Certo, il punto di partenza è anche una dimensione media dell'impresa che, in ogni segmento, è minore rispetto a quella europea. Ma non c'è soltanto questo. «L'assetto regolatorio - ragiona Enrico Corali, presidente della Banca di Legnano - oltre a influenzare le banche, dovrebbe plasmare anche la fisionomia delle imprese.
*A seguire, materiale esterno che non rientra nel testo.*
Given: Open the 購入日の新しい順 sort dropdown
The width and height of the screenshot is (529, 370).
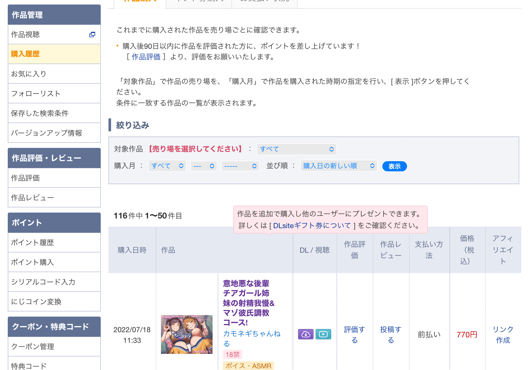Looking at the screenshot, I should [x=338, y=165].
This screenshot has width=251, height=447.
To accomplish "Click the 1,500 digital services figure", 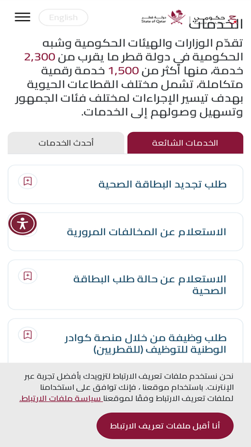I will pos(124,70).
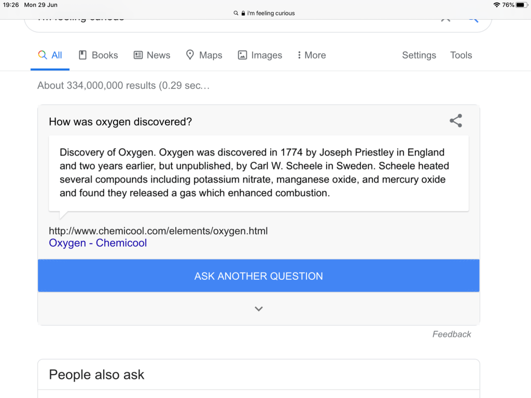Clear the search box with the X icon
531x398 pixels.
445,19
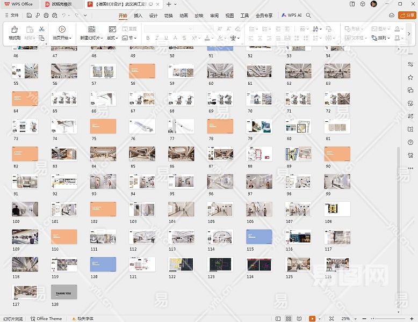Open the 插入 (Insert) ribbon tab
The width and height of the screenshot is (418, 322).
pyautogui.click(x=138, y=16)
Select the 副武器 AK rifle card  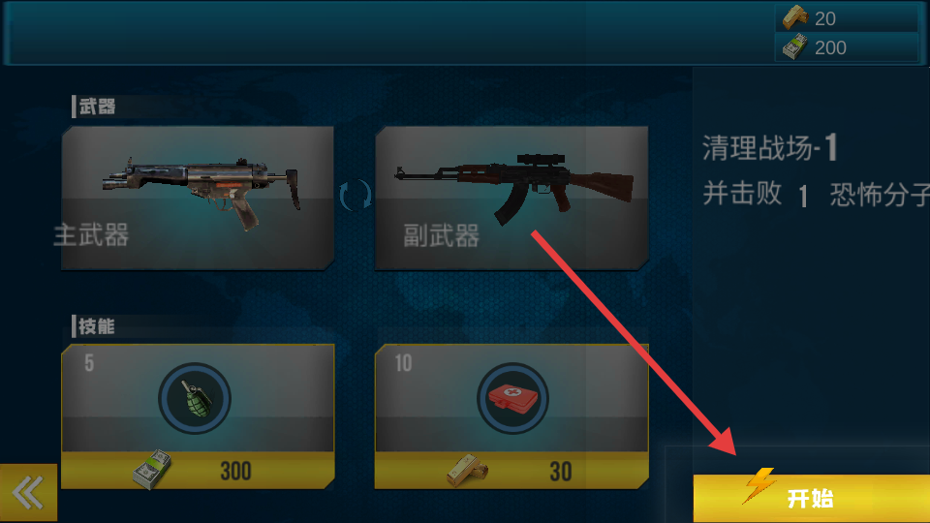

La minore differenza nella propensione a usare i prestiti per ricapitalizzarsi mostra come, nel caso italiano, Basilea 2 abbia avuto un effetto incompleto. Basilea 2, infatti, assegnava alla patrimonializzazione una componente importante nell'attribuzione del rating creditizio alle imprese. Questa ricaduta, a differenza di altre come l'ordine nei conti e la precisione nel rapporto con la banca, non si è registrata».

La propensione a curare il debito con il debito, la gracilità di tanta parte di un sistema industriale, oggi segnato dalla ritirata dalle grandi imprese, e gli effetti della propagazione al tessuto produttivo del virus della crisi finanziaria rappresentano un mix strutturale che, negli ultimi anni, ha trasformato le banche da creditori di riferimento ad azionisti di riferimento. Accumuli debiti? Alla fine la banca, per evitare un eccesso di incagli che nei tempi duri di Basilea 3 potrebbe depauperare la sua solidità, converte i crediti inesigibili in quote di capitale. Proprio quel capitale a cui gli imprenditori tendono a pensare poco, quando in tempi buoni prendono soldi in prestito dai funzionari agli sportelli.

Secondo la Bce, il valore delle partecipazioni in società non finanziarie detenute dalle banche in Italia a fine 2010 era pari a 86,8 miliardi di euro. Alla fine del 2008, all'inizio della crisi, era di 73,9 miliardi. Dieci anni fa era di 34,9 miliardi. Dunque, un incremento del 150 per cento. Nell'area euro, a fine 2010 era pari a 787 miliardi. Dieci anni prima era di 510 miliardi. Un aumento del 50 per cento.